§ **THE PROBLEM**
After finding the line with "Top Rated Prepaid" in the entries below, retype exactly each line from there through the line with "Pictures (26, 837)", including that final line.

§ **ENTRIES PROVIDED**
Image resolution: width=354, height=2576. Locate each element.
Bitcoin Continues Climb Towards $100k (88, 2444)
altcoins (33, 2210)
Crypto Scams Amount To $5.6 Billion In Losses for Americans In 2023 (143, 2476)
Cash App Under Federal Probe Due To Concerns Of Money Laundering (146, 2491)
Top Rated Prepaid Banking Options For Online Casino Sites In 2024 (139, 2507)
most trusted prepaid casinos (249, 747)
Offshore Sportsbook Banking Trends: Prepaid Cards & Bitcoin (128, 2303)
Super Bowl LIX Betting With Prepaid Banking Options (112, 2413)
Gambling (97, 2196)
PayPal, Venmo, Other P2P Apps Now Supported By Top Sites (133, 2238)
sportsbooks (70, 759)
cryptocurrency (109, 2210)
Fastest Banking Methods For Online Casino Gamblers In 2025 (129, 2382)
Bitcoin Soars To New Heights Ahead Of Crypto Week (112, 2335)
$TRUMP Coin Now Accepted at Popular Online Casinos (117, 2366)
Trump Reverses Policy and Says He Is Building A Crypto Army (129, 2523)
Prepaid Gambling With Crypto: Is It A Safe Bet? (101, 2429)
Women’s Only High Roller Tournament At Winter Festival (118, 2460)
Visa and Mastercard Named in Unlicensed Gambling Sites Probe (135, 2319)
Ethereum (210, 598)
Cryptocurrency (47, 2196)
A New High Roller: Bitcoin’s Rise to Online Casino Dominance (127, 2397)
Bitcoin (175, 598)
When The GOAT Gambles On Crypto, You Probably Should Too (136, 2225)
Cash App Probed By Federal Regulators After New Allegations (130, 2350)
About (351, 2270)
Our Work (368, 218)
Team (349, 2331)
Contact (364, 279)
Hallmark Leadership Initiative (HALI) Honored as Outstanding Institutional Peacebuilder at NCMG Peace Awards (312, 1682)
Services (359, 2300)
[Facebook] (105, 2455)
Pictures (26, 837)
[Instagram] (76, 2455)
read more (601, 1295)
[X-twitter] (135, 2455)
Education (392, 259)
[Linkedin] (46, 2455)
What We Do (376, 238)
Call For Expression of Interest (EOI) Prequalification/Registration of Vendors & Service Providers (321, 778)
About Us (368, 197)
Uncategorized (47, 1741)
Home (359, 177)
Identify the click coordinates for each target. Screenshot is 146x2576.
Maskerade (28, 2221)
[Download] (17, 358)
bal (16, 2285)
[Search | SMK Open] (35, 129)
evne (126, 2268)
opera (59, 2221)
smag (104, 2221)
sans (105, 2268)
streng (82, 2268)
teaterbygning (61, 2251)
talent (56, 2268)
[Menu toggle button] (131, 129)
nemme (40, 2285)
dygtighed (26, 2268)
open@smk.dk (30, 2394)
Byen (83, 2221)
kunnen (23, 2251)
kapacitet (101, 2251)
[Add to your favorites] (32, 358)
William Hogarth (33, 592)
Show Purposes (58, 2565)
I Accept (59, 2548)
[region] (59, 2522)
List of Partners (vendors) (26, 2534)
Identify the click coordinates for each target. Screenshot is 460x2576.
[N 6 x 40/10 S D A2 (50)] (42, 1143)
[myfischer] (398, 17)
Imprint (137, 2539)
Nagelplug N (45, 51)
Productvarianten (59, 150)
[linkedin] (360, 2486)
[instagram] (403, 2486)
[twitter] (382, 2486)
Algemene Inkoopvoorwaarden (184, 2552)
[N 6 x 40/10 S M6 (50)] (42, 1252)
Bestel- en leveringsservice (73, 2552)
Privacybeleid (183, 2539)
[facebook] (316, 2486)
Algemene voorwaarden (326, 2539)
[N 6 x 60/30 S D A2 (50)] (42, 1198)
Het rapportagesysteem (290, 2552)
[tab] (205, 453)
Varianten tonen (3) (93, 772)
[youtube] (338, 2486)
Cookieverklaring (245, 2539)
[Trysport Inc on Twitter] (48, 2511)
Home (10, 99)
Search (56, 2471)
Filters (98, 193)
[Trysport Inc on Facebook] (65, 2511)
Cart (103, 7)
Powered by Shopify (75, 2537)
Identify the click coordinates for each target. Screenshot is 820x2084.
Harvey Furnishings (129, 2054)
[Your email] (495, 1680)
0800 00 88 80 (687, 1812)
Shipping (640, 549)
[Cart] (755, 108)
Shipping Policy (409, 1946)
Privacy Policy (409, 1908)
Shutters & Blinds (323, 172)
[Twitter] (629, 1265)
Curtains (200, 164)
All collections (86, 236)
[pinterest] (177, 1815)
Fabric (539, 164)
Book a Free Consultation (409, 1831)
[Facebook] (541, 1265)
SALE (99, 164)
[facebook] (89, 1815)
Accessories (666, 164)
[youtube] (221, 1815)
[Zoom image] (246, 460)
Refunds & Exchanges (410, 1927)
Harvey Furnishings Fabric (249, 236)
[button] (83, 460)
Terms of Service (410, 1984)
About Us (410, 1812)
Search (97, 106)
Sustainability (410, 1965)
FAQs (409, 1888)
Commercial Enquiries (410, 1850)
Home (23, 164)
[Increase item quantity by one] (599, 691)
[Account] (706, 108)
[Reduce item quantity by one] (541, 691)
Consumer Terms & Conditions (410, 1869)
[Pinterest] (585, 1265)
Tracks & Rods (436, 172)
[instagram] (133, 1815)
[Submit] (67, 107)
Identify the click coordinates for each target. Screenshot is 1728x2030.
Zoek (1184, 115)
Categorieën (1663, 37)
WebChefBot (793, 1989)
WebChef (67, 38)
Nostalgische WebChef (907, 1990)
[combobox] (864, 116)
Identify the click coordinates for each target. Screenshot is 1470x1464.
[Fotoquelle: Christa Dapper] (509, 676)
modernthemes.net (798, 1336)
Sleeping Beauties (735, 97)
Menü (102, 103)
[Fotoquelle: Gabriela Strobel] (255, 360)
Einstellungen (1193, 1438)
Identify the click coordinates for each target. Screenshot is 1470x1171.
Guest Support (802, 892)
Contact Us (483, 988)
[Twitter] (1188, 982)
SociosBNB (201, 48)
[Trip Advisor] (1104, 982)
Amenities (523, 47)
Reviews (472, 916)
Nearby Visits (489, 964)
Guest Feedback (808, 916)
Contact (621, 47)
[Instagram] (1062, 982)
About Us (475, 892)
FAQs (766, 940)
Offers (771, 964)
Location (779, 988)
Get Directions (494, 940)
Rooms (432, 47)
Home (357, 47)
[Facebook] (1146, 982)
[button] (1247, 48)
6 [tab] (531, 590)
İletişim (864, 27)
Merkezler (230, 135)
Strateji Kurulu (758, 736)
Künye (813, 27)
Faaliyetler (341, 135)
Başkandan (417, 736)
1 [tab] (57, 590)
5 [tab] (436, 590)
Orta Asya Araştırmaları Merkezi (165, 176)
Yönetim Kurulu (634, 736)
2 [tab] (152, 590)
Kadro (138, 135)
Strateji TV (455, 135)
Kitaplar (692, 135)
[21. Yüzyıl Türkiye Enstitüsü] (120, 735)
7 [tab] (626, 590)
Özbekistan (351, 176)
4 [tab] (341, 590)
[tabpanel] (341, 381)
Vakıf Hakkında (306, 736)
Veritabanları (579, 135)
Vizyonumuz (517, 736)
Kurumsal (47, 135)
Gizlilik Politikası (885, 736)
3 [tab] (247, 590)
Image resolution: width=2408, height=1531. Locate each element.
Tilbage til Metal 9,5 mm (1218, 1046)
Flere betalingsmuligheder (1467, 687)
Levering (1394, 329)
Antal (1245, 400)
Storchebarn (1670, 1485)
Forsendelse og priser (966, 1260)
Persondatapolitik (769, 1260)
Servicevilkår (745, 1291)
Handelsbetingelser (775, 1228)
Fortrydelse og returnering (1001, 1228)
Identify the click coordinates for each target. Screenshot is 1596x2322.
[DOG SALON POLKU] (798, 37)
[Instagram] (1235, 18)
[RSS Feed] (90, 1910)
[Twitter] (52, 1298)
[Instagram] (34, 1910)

§ **EXERCISE RESULT**
Top Rated Prepaid Banking Options For Online Casino Sites In 2024 (139, 2507)
most trusted prepaid casinos (249, 747)
Offshore Sportsbook Banking Trends: Prepaid Cards & Bitcoin (128, 2303)
Super Bowl LIX Betting With Prepaid Banking Options (112, 2413)
Gambling (97, 2196)
PayPal, Venmo, Other P2P Apps Now Supported By Top Sites (133, 2238)
sportsbooks (70, 759)
cryptocurrency (109, 2210)
Fastest Banking Methods For Online Casino Gamblers In 2025 (129, 2382)
Bitcoin Soars To New Heights Ahead Of Crypto Week (112, 2335)
$TRUMP Coin Now Accepted at Popular Online Casinos (117, 2366)
Trump Reverses Policy and Says He Is Building A Crypto Army (129, 2523)
Prepaid Gambling With Crypto: Is It A Safe Bet? (101, 2429)
Women’s Only High Roller Tournament At Winter Festival (118, 2460)
Visa and Mastercard Named in Unlicensed Gambling Sites Probe (135, 2319)
Ethereum (210, 598)
Cryptocurrency (47, 2196)
A New High Roller: Bitcoin’s Rise to Online Casino Dominance (127, 2397)
Bitcoin (175, 598)
When The GOAT Gambles On Crypto, You Probably Should Too (136, 2225)
Cash App Probed By Federal Regulators After New Allegations (130, 2350)
About (351, 2270)
Our Work (368, 218)
Team (349, 2331)
Contact (364, 279)
Hallmark Leadership Initiative (HALI) Honored as Outstanding Institutional Peacebuilder at NCMG Peace Awards (312, 1682)
Services (359, 2300)
[Facebook] (105, 2455)
Pictures (26, 837)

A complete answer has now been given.